:: Task objective ::
Output, exactly and alone, the lines from the one containing "Open the cat photo thumbnail" through the last line of the material below, both ends included.

:: Supplied entries ::
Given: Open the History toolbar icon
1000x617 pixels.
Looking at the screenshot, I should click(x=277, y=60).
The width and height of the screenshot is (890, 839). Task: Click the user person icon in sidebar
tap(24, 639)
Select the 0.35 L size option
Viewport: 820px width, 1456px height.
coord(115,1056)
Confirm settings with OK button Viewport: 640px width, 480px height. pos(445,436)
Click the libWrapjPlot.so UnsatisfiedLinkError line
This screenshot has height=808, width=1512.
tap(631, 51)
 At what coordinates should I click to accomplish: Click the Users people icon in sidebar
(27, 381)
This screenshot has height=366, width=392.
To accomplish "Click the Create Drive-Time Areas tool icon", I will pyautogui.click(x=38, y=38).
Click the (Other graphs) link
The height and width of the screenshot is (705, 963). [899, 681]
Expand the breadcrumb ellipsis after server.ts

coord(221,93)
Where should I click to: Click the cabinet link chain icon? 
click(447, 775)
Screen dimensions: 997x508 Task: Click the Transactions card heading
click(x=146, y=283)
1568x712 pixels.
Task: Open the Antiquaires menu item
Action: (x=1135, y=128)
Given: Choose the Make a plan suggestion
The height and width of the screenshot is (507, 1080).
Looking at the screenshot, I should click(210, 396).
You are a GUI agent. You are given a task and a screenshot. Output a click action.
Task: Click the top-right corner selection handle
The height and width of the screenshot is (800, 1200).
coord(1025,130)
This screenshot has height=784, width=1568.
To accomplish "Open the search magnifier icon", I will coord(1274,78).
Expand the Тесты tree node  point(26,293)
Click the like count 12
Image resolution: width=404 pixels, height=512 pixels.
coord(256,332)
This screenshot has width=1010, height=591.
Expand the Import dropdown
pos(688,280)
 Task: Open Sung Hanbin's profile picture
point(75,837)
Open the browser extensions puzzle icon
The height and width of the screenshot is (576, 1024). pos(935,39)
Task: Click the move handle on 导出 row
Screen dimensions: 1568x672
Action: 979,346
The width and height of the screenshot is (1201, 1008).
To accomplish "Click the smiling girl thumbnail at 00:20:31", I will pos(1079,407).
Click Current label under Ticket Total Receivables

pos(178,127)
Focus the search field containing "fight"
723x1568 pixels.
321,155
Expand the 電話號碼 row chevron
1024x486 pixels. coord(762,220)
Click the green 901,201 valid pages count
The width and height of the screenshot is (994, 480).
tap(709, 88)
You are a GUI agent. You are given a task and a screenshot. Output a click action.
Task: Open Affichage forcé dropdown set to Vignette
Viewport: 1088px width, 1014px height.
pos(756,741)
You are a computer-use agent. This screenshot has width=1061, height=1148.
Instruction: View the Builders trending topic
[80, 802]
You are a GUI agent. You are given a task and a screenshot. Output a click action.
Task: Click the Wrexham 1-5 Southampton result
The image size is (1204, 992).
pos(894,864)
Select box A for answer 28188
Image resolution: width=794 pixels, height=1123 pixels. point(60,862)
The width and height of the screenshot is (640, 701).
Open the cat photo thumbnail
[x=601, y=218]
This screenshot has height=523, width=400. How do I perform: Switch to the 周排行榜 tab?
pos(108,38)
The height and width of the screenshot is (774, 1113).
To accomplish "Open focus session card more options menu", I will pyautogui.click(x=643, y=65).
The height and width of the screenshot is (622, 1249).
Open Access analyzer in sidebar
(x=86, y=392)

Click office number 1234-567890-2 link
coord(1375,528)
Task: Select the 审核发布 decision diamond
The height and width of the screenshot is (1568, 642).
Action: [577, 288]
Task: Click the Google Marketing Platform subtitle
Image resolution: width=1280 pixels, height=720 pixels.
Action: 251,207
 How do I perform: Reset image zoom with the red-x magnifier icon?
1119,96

:: Expected answer ::
Open the cat photo thumbnail
[x=601, y=218]
This screenshot has height=523, width=400. How do I perform: Switch to the 周排行榜 tab?
pos(108,38)
The height and width of the screenshot is (774, 1113).
To accomplish "Open focus session card more options menu", I will pyautogui.click(x=643, y=65).
The height and width of the screenshot is (622, 1249).
Open Access analyzer in sidebar
(x=86, y=392)

Click office number 1234-567890-2 link
coord(1375,528)
Task: Select the 审核发布 decision diamond
The height and width of the screenshot is (1568, 642).
Action: [577, 288]
Task: Click the Google Marketing Platform subtitle
Image resolution: width=1280 pixels, height=720 pixels.
Action: 251,207
 How do I perform: Reset image zoom with the red-x magnifier icon?
1119,96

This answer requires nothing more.